» **Task objective**:
Turn the stretch of data from the line containing "Task: Click the Domains globe icon" through the line containing "I will point(8,263)." into a Markdown table with the columns Row and Entry. Number each line in Row and omit blank lines.

» **Excerpted data**:
────────────────────────────────────────
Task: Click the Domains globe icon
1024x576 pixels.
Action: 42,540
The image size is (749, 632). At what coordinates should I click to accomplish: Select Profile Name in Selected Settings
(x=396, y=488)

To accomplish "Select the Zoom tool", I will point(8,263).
────────────────────────────────────────
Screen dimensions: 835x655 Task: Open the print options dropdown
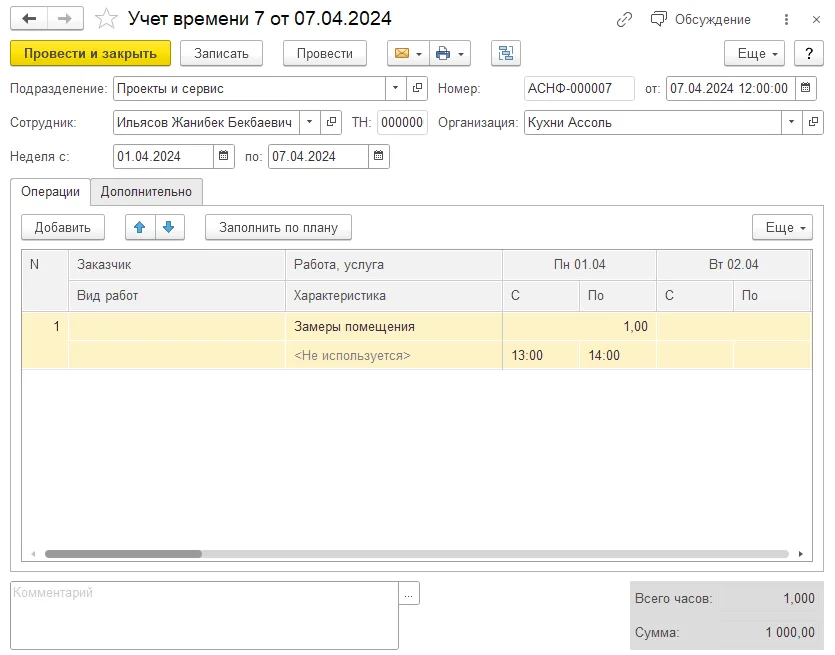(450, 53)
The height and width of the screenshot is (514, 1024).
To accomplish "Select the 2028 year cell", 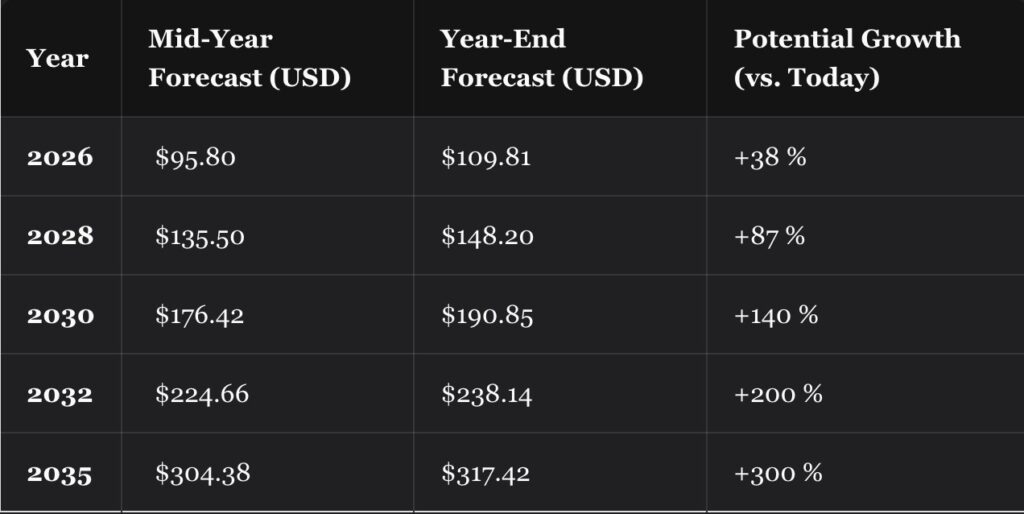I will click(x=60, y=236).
────────────────────────────────────────
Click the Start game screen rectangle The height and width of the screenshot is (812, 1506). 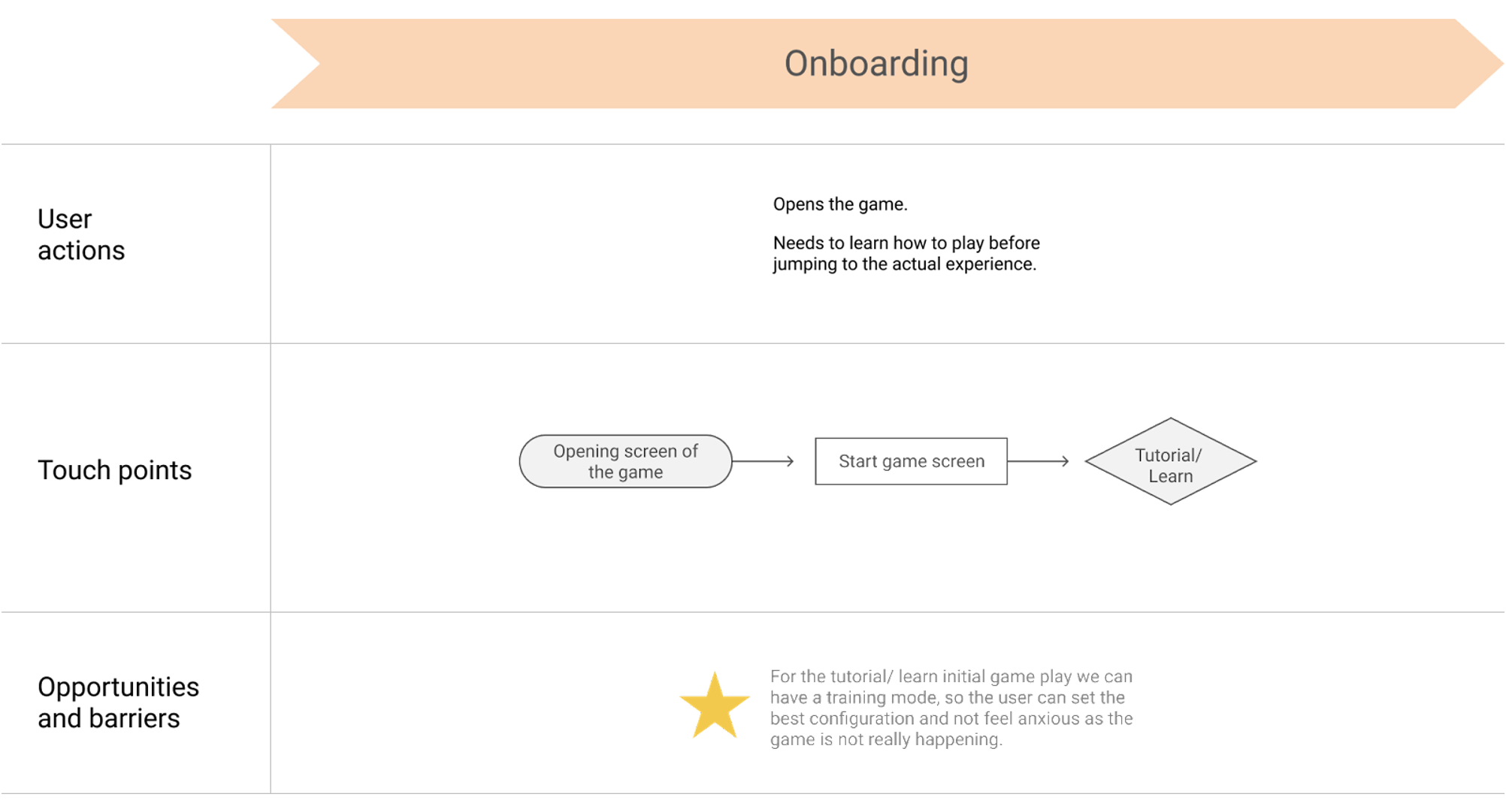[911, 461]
────────────────────────────────────────
» **Exercise response**:
| Row | Entry |
|---|---|
| 1 | Task: Click the Domains globe icon |
| 2 | 1024x576 pixels. |
| 3 | Action: 42,540 |
| 4 | The image size is (749, 632). At what coordinates should I click to accomplish: Select Profile Name in Selected Settings |
| 5 | (x=396, y=488) |
| 6 | To accomplish "Select the Zoom tool", I will point(8,263). |